- EXERCISE DESCRIPTION:
Retype the lines exactly as they appear, starting at the line containing "Select the second" and continuing through the end of the lines.

====================

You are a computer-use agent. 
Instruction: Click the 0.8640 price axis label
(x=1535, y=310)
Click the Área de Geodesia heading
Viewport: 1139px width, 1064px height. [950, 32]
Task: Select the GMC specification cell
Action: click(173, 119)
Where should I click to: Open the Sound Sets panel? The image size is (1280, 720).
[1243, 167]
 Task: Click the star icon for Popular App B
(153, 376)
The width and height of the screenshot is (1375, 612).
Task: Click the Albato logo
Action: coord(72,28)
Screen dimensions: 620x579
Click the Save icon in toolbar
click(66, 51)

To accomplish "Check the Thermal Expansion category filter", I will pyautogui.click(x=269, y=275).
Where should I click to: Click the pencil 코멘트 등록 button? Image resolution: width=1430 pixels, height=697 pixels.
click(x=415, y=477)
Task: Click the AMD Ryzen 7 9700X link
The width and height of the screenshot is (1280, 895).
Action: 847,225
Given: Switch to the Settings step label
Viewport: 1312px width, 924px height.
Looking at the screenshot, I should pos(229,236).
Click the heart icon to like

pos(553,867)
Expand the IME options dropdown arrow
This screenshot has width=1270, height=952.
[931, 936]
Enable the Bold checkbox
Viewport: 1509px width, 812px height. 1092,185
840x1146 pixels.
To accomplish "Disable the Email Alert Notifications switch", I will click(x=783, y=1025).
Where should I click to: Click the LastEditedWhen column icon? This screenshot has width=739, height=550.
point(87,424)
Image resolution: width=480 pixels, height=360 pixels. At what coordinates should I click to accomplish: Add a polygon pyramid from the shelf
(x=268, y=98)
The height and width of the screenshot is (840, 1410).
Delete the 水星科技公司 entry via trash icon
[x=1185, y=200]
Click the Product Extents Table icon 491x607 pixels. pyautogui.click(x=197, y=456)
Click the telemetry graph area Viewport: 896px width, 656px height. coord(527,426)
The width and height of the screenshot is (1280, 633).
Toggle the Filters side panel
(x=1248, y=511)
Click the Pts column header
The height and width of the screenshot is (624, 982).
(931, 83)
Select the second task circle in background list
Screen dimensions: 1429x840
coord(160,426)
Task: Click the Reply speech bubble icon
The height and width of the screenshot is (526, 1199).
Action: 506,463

====================

- ANSWER IN FULL:
Select the second task circle in background list
Screen dimensions: 1429x840
coord(160,426)
Task: Click the Reply speech bubble icon
The height and width of the screenshot is (526, 1199).
Action: 506,463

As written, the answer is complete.